BRIEF
Nothing but the entries, copied exactly, should appear in the response.

*** Opening of EXCERPTED RECORDS ***

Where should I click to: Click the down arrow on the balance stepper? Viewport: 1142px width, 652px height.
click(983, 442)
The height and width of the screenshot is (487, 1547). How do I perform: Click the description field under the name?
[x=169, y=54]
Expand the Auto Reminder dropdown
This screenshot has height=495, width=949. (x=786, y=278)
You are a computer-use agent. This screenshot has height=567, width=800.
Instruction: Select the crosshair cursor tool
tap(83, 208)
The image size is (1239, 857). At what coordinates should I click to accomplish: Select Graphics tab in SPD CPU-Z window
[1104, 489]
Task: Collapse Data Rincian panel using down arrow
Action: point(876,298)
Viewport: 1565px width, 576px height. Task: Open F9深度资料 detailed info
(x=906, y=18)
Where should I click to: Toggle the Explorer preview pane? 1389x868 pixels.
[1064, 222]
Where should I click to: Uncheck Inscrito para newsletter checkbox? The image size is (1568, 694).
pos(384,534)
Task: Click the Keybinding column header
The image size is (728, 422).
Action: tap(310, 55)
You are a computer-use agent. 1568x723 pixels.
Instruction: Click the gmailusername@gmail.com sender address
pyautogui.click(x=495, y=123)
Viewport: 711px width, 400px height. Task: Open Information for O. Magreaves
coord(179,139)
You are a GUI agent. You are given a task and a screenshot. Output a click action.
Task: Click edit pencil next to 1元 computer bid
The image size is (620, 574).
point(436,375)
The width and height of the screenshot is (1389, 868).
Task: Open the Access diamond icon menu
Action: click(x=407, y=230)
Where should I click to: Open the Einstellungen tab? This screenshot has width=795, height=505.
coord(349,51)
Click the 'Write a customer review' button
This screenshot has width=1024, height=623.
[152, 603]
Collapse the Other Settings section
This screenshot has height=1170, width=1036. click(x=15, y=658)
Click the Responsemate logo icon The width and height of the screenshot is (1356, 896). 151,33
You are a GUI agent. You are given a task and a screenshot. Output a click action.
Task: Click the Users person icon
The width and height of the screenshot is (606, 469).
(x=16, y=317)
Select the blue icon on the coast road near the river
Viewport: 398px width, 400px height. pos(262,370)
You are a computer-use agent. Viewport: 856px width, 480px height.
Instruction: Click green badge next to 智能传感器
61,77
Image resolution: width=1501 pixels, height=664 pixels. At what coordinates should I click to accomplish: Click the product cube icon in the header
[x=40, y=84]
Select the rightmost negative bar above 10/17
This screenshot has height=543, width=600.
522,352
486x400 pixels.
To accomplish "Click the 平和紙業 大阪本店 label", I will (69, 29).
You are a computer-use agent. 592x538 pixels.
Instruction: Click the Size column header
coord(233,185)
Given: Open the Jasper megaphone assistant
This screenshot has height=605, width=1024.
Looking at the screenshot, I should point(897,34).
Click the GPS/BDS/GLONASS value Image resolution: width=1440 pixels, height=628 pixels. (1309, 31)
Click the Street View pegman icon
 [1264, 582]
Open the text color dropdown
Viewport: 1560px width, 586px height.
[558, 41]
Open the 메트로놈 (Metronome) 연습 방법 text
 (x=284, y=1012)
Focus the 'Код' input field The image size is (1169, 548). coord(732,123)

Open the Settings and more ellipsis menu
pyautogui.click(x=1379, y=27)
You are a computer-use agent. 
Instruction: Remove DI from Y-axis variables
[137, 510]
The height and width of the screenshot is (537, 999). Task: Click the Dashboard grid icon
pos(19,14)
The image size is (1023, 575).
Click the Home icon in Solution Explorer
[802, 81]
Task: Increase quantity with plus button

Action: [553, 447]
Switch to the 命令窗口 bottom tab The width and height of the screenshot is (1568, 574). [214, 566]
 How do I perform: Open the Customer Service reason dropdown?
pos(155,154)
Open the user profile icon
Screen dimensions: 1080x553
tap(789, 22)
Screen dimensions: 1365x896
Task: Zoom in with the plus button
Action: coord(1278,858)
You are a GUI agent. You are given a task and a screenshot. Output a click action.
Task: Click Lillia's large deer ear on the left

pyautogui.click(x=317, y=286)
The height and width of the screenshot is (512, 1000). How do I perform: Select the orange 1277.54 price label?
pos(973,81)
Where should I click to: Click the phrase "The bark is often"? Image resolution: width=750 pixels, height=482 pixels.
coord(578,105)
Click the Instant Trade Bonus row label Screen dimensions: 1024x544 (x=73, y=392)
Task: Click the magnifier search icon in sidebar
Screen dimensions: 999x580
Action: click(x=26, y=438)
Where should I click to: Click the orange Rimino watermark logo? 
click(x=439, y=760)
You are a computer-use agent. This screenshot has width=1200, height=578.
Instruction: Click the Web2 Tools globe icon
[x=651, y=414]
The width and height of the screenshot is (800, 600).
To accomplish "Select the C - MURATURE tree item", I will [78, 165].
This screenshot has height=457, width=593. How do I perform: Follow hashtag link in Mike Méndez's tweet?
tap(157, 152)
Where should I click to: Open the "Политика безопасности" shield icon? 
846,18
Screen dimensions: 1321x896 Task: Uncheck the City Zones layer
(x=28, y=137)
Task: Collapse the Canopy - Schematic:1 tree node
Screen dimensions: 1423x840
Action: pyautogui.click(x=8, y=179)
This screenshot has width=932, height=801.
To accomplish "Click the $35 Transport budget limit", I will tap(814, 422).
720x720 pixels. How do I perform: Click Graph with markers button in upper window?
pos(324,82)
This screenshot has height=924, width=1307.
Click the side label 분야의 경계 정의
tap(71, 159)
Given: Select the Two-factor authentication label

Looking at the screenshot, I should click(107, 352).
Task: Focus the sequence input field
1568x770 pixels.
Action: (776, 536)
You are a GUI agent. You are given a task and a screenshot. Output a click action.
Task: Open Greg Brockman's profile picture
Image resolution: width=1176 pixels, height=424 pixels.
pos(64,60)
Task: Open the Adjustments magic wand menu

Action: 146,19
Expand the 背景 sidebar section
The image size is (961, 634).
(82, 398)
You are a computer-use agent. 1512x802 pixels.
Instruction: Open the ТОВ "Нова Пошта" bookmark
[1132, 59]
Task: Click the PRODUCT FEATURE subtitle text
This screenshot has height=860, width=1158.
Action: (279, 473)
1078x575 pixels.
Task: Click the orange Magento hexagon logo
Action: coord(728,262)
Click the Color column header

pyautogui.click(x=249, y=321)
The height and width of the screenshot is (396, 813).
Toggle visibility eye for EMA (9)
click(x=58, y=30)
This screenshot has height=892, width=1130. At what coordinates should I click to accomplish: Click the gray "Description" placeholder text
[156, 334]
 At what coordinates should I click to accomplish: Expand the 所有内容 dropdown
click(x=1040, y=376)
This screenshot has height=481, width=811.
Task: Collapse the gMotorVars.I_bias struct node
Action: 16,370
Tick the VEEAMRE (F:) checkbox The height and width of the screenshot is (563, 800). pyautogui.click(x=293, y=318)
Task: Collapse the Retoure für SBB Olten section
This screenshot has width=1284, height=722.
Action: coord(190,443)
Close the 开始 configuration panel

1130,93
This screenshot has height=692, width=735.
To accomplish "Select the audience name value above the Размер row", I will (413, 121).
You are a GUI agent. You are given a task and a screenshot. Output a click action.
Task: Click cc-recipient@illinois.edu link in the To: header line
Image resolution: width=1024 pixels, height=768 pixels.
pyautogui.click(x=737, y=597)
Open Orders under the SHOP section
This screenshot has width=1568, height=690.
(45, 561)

*** Close of EXCERPTED RECORDS ***

SOLUTION FOR THIS EXERCISE
Where should I click to: Click the down arrow on the balance stepper? Viewport: 1142px width, 652px height.
click(983, 442)
The height and width of the screenshot is (487, 1547). How do I perform: Click the description field under the name?
[x=169, y=54]
Expand the Auto Reminder dropdown
This screenshot has height=495, width=949. (x=786, y=278)
You are a computer-use agent. This screenshot has height=567, width=800.
Instruction: Select the crosshair cursor tool
tap(83, 208)
The image size is (1239, 857). At what coordinates should I click to accomplish: Select Graphics tab in SPD CPU-Z window
[1104, 489]
Task: Collapse Data Rincian panel using down arrow
Action: point(876,298)
Viewport: 1565px width, 576px height. Task: Open F9深度资料 detailed info
(x=906, y=18)
Where should I click to: Toggle the Explorer preview pane? 1389x868 pixels.
[1064, 222]
Where should I click to: Uncheck Inscrito para newsletter checkbox? The image size is (1568, 694).
pos(384,534)
Task: Click the Keybinding column header
The image size is (728, 422).
Action: tap(310, 55)
You are a computer-use agent. 1568x723 pixels.
Instruction: Click the gmailusername@gmail.com sender address
pyautogui.click(x=495, y=123)
Viewport: 711px width, 400px height. Task: Open Information for O. Magreaves
coord(179,139)
You are a GUI agent. You are given a task and a screenshot. Output a click action.
Task: Click edit pencil next to 1元 computer bid
The image size is (620, 574).
point(436,375)
The width and height of the screenshot is (1389, 868).
Task: Open the Access diamond icon menu
Action: click(x=407, y=230)
Where should I click to: Open the Einstellungen tab? This screenshot has width=795, height=505.
coord(349,51)
Click the 'Write a customer review' button
This screenshot has width=1024, height=623.
[152, 603]
Collapse the Other Settings section
This screenshot has height=1170, width=1036. click(x=15, y=658)
Click the Responsemate logo icon The width and height of the screenshot is (1356, 896). 151,33
You are a GUI agent. You are given a task and a screenshot. Output a click action.
Task: Click the Users person icon
The width and height of the screenshot is (606, 469).
(x=16, y=317)
Select the blue icon on the coast road near the river
Viewport: 398px width, 400px height. pos(262,370)
You are a computer-use agent. Viewport: 856px width, 480px height.
Instruction: Click green badge next to 智能传感器
61,77
Image resolution: width=1501 pixels, height=664 pixels. At what coordinates should I click to accomplish: Click the product cube icon in the header
[x=40, y=84]
Select the rightmost negative bar above 10/17
This screenshot has height=543, width=600.
522,352
486x400 pixels.
To accomplish "Click the 平和紙業 大阪本店 label", I will (69, 29).
You are a computer-use agent. 592x538 pixels.
Instruction: Click the Size column header
coord(233,185)
Given: Open the Jasper megaphone assistant
This screenshot has height=605, width=1024.
Looking at the screenshot, I should point(897,34).
Click the GPS/BDS/GLONASS value Image resolution: width=1440 pixels, height=628 pixels. (1309, 31)
Click the Street View pegman icon
 [1264, 582]
Open the text color dropdown
Viewport: 1560px width, 586px height.
[558, 41]
Open the 메트로놈 (Metronome) 연습 방법 text
 (x=284, y=1012)
Focus the 'Код' input field The image size is (1169, 548). coord(732,123)

Open the Settings and more ellipsis menu
pyautogui.click(x=1379, y=27)
You are a computer-use agent. 
Instruction: Remove DI from Y-axis variables
[137, 510]
The height and width of the screenshot is (537, 999). Task: Click the Dashboard grid icon
pos(19,14)
The image size is (1023, 575).
Click the Home icon in Solution Explorer
[802, 81]
Task: Increase quantity with plus button

Action: [553, 447]
Switch to the 命令窗口 bottom tab The width and height of the screenshot is (1568, 574). [214, 566]
 How do I perform: Open the Customer Service reason dropdown?
pos(155,154)
Open the user profile icon
Screen dimensions: 1080x553
tap(789, 22)
Screen dimensions: 1365x896
Task: Zoom in with the plus button
Action: coord(1278,858)
You are a GUI agent. You are given a task and a screenshot. Output a click action.
Task: Click Lillia's large deer ear on the left

pyautogui.click(x=317, y=286)
The height and width of the screenshot is (512, 1000). How do I perform: Select the orange 1277.54 price label?
pos(973,81)
Where should I click to: Click the phrase "The bark is often"? Image resolution: width=750 pixels, height=482 pixels.
coord(578,105)
Click the Instant Trade Bonus row label Screen dimensions: 1024x544 (x=73, y=392)
Task: Click the magnifier search icon in sidebar
Screen dimensions: 999x580
Action: click(x=26, y=438)
Where should I click to: Click the orange Rimino watermark logo? 
click(x=439, y=760)
You are a computer-use agent. This screenshot has width=1200, height=578.
Instruction: Click the Web2 Tools globe icon
[x=651, y=414]
The width and height of the screenshot is (800, 600).
To accomplish "Select the C - MURATURE tree item", I will [78, 165].
This screenshot has height=457, width=593. How do I perform: Follow hashtag link in Mike Méndez's tweet?
tap(157, 152)
Where should I click to: Open the "Политика безопасности" shield icon? 
846,18
Screen dimensions: 1321x896 Task: Uncheck the City Zones layer
(x=28, y=137)
Task: Collapse the Canopy - Schematic:1 tree node
Screen dimensions: 1423x840
Action: pyautogui.click(x=8, y=179)
This screenshot has width=932, height=801.
To accomplish "Click the $35 Transport budget limit", I will tap(814, 422).
720x720 pixels. How do I perform: Click Graph with markers button in upper window?
pos(324,82)
This screenshot has height=924, width=1307.
Click the side label 분야의 경계 정의
tap(71, 159)
Given: Select the Two-factor authentication label

Looking at the screenshot, I should click(107, 352).
Task: Focus the sequence input field
1568x770 pixels.
Action: (776, 536)
You are a GUI agent. You are given a task and a screenshot. Output a click action.
Task: Open Greg Brockman's profile picture
Image resolution: width=1176 pixels, height=424 pixels.
pos(64,60)
Task: Open the Adjustments magic wand menu

Action: 146,19
Expand the 背景 sidebar section
The image size is (961, 634).
(82, 398)
You are a computer-use agent. 1512x802 pixels.
Instruction: Open the ТОВ "Нова Пошта" bookmark
[1132, 59]
Task: Click the PRODUCT FEATURE subtitle text
This screenshot has height=860, width=1158.
Action: (279, 473)
1078x575 pixels.
Task: Click the orange Magento hexagon logo
Action: coord(728,262)
Click the Color column header

pyautogui.click(x=249, y=321)
The height and width of the screenshot is (396, 813).
Toggle visibility eye for EMA (9)
click(x=58, y=30)
This screenshot has height=892, width=1130. At what coordinates should I click to accomplish: Click the gray "Description" placeholder text
[156, 334]
 At what coordinates should I click to accomplish: Expand the 所有内容 dropdown
click(x=1040, y=376)
This screenshot has height=481, width=811.
Task: Collapse the gMotorVars.I_bias struct node
Action: 16,370
Tick the VEEAMRE (F:) checkbox The height and width of the screenshot is (563, 800). pyautogui.click(x=293, y=318)
Task: Collapse the Retoure für SBB Olten section
This screenshot has width=1284, height=722.
Action: coord(190,443)
Close the 开始 configuration panel

1130,93
This screenshot has height=692, width=735.
To accomplish "Select the audience name value above the Размер row", I will (413, 121).
You are a GUI agent. You are given a task and a screenshot. Output a click action.
Task: Click cc-recipient@illinois.edu link in the To: header line
Image resolution: width=1024 pixels, height=768 pixels.
pyautogui.click(x=737, y=597)
Open Orders under the SHOP section
This screenshot has width=1568, height=690.
(45, 561)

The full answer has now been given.